11 Holland v Jonkers, above n 3, at [109](c).
Interpretation 3 – the beneficiaries are the natural children of the settlors as well as the natural children of either one of the settlors, whether or not they raised them together
[59] Mr Ormsby, counsel for Ray Moody, submits that as a child of Rona, Ray is both a discretionary beneficiary and a final beneficiary of the No. 2 Trust.
[60] Mr Ormby’s submissions began with an examination of the factual background to show that, despite the period of separation, once Ray was reunited with his mother, a long and close relationship developed with both her and with his full brother Rob. In his affidavit evidence, Ray says that it felt like family whenever he was with the whole family and he was told by Rona to call her “mother”, which is what he did for the rest of her life.
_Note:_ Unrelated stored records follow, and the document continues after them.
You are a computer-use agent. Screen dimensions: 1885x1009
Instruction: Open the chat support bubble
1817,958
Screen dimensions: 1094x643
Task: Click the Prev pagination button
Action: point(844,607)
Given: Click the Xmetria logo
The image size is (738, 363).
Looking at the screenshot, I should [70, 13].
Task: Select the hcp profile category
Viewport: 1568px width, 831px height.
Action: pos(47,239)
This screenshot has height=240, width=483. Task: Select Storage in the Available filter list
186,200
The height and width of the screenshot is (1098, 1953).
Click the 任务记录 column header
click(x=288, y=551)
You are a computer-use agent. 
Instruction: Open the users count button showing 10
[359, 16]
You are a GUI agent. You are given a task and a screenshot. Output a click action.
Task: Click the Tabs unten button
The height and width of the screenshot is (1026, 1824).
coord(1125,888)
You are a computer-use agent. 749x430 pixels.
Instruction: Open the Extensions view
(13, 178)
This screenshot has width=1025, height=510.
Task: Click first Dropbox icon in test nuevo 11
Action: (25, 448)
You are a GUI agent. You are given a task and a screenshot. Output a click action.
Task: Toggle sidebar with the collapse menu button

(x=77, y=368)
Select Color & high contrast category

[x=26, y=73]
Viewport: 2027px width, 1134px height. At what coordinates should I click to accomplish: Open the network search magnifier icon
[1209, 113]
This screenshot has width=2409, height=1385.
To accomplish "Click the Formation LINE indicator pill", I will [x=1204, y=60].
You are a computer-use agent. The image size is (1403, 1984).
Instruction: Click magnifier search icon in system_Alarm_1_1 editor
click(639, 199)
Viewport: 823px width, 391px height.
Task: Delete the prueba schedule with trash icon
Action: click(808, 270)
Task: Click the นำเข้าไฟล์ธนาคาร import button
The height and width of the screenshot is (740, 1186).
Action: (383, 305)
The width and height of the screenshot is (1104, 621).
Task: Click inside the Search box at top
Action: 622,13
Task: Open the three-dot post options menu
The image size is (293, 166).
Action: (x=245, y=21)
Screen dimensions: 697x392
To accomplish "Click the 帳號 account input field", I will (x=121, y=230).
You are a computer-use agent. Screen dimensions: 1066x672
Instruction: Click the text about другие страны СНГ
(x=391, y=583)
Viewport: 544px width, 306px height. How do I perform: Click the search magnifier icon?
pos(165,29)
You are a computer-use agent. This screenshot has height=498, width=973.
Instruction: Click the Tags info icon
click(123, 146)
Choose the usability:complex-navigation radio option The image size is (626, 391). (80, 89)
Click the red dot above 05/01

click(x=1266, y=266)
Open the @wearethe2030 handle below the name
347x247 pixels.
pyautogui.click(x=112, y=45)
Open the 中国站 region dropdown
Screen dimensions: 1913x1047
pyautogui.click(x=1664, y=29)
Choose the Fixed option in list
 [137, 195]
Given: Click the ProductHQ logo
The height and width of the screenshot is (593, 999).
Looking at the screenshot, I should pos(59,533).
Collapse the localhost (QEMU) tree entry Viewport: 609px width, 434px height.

He also explained that Rona was a doting grandmother to Ray’s children, with her sharing a particular bond with Ray and Helen’s daughter, Melissa.
[61] Ray acknowledges he was not as close to Merv, saying that “whenever Merv was present, Mother would be much more reserved with me”. For that reason, Ray explains it was his preference to see Mother when Merv was not there and, he says, “I expect Merv felt the same”. However, he goes on to say this did not stop him from having normal family gatherings, including at Christmas and at birthdays. Ray says he did not receive an inheritance from Edna or Maurice when they died, as what was in Maurice’s estate was left to a daughter he had with a subsequent wife, and Ray respected those views. Ray saw the fact he was treated equally under Rona’s will as confirmation that she truly felt he was part of the family. He also considered the letter she left with her 2009 will reaffirmed his place in the family.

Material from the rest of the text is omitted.